What you have to do:
Only the lines from the one with "Click the first red L form badge for Κουόπιο" through the last line of the records below belong in your answer, reproduced exactly and with the pictures left out.

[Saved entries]
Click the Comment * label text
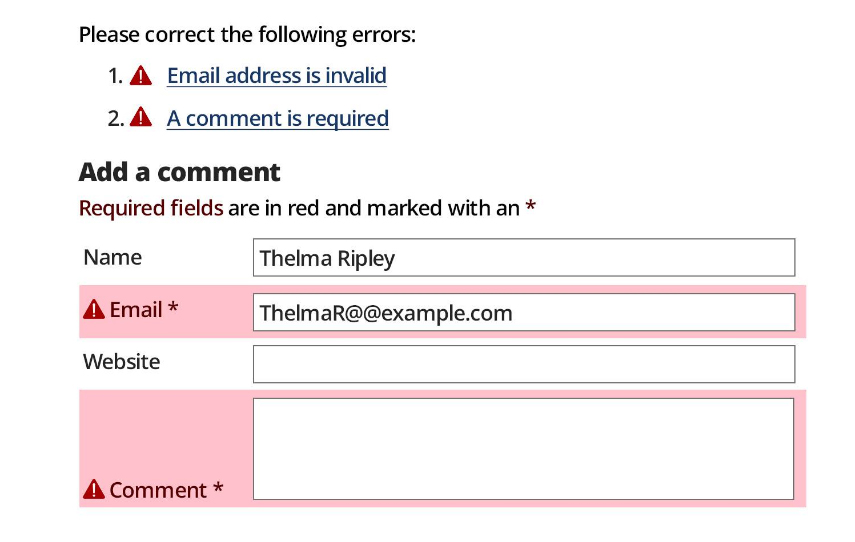The width and height of the screenshot is (855, 542). tap(166, 490)
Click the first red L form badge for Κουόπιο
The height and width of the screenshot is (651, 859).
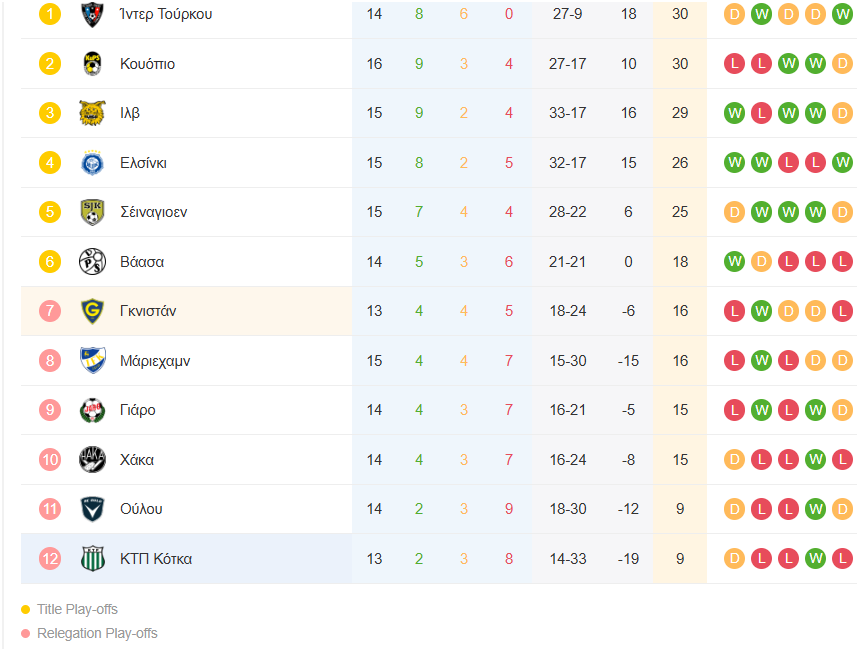734,64
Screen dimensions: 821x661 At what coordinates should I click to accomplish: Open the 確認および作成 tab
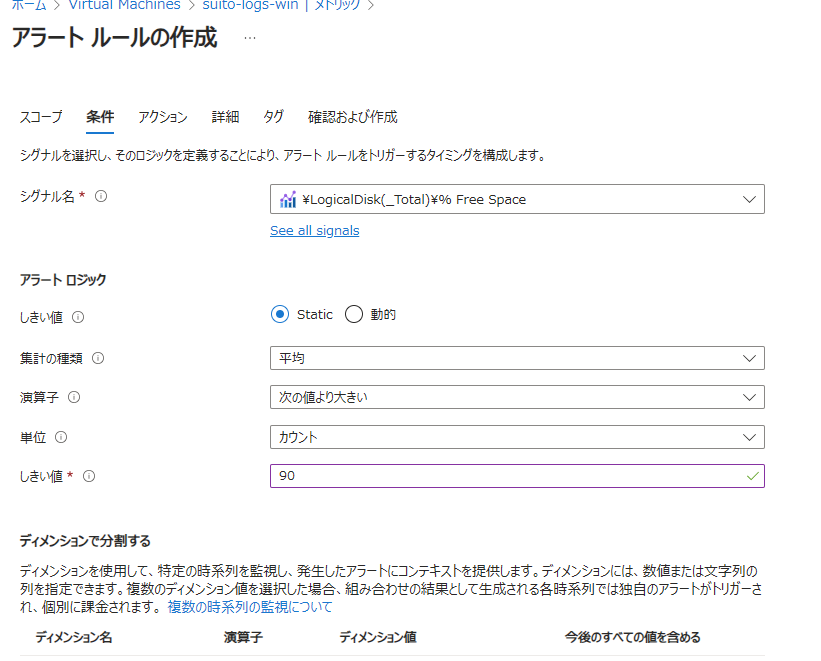pos(352,117)
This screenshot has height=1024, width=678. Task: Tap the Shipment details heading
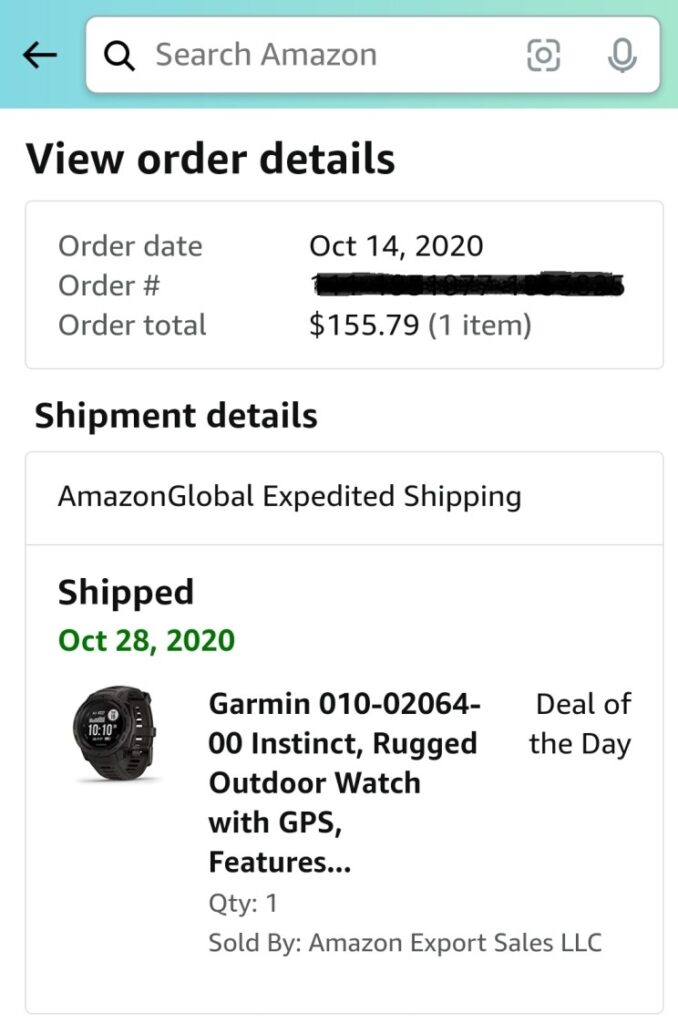click(176, 416)
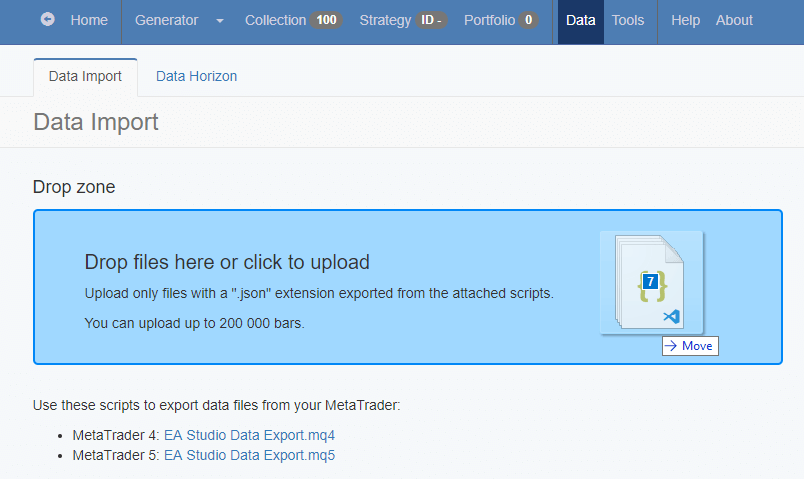The width and height of the screenshot is (804, 479).
Task: Click the back arrow icon beside Home
Action: pos(48,20)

Answer box:
Click the first red L form badge for Κουόπιο
The height and width of the screenshot is (651, 859).
734,64
Screen dimensions: 821x661 At what coordinates should I click to accomplish: Open the 確認および作成 tab
pos(352,117)
This screenshot has height=1024, width=678. Task: Tap the Shipment details heading
click(176, 416)
The width and height of the screenshot is (804, 479).
Task: Click the back arrow icon beside Home
Action: pos(48,20)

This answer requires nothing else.